====== Provided data

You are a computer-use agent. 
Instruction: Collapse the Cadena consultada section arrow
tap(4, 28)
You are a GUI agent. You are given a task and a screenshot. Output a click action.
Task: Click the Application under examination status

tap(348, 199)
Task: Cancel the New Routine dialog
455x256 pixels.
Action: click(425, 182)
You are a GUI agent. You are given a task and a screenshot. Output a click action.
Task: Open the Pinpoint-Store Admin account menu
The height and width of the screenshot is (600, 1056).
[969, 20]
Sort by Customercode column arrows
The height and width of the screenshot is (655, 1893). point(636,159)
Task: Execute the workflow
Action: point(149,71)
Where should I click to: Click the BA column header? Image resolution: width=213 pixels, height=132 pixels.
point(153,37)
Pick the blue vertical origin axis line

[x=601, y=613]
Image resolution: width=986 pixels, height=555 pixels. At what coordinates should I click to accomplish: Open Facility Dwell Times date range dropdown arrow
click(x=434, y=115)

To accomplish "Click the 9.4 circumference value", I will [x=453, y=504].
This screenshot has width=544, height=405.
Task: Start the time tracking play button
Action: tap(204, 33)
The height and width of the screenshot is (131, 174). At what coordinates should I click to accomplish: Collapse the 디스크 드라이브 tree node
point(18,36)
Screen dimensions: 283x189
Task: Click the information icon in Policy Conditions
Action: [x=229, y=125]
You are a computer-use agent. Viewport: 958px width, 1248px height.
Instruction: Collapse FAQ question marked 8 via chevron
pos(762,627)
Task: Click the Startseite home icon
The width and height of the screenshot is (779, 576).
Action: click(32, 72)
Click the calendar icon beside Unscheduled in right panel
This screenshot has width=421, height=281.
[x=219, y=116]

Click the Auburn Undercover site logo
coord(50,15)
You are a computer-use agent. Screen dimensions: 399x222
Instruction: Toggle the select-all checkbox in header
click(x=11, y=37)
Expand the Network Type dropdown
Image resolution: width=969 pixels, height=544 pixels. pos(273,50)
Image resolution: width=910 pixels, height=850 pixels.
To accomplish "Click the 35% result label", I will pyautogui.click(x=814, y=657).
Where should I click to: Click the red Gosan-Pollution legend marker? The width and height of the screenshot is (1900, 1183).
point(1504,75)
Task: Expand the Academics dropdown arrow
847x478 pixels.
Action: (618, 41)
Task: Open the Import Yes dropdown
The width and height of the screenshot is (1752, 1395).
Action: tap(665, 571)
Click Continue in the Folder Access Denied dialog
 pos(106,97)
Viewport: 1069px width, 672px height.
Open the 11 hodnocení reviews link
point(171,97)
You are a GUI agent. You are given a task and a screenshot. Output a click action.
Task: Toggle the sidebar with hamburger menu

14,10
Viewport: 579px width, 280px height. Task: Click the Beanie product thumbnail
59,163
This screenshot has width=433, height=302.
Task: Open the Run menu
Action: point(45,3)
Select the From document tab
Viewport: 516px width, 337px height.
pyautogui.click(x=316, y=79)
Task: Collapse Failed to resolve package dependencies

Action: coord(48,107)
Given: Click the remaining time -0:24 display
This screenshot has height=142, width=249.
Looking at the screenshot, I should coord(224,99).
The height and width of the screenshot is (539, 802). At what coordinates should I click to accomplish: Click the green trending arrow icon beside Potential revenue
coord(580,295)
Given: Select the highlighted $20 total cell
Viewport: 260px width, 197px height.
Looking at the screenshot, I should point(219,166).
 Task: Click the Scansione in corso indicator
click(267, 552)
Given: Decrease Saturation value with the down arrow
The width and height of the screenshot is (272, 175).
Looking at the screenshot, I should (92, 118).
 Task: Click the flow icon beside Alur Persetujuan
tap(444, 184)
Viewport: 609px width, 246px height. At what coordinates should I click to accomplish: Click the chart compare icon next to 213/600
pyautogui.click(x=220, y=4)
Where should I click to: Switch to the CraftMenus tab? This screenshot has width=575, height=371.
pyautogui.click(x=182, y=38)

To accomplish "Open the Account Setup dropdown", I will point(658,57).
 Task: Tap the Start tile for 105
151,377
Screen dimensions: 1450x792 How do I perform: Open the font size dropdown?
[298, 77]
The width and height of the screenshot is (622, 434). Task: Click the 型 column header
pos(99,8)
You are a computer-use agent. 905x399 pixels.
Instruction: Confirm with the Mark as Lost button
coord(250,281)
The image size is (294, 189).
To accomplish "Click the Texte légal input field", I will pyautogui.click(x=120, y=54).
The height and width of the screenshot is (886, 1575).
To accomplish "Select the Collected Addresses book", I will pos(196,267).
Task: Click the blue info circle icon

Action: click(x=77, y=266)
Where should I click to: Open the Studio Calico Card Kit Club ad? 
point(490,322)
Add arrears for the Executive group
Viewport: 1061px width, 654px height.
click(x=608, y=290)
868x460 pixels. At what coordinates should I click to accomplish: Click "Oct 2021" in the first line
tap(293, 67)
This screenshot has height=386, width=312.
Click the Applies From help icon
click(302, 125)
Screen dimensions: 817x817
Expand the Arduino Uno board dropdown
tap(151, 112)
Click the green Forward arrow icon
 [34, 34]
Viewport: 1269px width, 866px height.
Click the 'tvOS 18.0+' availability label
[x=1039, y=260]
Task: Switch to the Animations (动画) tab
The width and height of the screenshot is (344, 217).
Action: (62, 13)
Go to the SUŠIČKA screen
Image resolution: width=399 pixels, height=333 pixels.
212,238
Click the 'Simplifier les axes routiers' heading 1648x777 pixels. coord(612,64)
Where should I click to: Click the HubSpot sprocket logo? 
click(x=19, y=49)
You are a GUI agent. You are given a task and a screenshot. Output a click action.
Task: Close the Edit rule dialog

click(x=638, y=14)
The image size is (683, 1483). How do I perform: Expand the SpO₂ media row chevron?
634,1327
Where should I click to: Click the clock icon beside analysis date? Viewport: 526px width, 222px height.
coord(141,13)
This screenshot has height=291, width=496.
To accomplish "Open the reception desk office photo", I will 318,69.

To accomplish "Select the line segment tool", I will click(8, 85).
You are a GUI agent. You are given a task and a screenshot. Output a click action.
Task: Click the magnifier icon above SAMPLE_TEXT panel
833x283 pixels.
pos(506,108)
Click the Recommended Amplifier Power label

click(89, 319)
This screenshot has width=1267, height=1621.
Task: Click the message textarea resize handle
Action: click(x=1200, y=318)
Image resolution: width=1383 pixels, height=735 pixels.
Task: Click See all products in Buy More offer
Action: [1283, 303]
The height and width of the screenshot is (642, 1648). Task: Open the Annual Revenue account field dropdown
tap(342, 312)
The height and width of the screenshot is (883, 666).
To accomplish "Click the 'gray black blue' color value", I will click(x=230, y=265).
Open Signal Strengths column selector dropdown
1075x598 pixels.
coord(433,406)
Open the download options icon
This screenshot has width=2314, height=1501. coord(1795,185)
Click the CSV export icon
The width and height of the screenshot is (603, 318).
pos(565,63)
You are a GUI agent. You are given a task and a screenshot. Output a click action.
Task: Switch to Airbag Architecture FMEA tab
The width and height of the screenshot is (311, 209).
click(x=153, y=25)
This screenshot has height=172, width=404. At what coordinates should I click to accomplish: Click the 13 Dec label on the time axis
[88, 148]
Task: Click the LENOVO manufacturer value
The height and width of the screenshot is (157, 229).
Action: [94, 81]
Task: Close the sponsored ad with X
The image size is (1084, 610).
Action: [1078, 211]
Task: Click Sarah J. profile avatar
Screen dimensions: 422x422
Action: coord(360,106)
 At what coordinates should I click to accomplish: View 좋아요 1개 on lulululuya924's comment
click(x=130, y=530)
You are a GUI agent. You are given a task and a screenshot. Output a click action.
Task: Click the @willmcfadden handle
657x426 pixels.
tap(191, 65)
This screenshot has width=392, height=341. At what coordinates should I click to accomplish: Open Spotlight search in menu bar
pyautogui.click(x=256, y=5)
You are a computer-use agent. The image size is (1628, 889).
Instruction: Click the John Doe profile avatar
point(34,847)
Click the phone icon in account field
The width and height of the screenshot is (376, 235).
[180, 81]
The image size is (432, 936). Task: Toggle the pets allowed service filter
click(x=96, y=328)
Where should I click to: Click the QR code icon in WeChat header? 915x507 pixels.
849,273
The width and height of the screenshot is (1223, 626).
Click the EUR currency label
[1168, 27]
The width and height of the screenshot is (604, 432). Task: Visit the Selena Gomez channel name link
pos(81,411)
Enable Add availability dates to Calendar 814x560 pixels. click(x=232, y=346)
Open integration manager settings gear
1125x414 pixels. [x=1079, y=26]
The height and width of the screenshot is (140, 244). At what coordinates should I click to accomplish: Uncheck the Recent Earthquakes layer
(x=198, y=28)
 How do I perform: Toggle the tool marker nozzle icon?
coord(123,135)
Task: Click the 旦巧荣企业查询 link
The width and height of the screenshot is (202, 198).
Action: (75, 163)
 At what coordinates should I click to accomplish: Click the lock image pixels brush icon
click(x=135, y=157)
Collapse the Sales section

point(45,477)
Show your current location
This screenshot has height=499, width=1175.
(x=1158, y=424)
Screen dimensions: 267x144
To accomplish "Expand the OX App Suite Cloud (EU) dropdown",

============

__Goal of the exercise__:
Transcribe the entries verbatim, beginning with the first line and continuing through the line that contains "Action: click(425, 182)".

__The response__:
You are a computer-use agent. 
Instruction: Collapse the Cadena consultada section arrow
tap(4, 28)
You are a GUI agent. You are given a task and a screenshot. Output a click action.
Task: Click the Application under examination status

tap(348, 199)
Task: Cancel the New Routine dialog
455x256 pixels.
Action: click(425, 182)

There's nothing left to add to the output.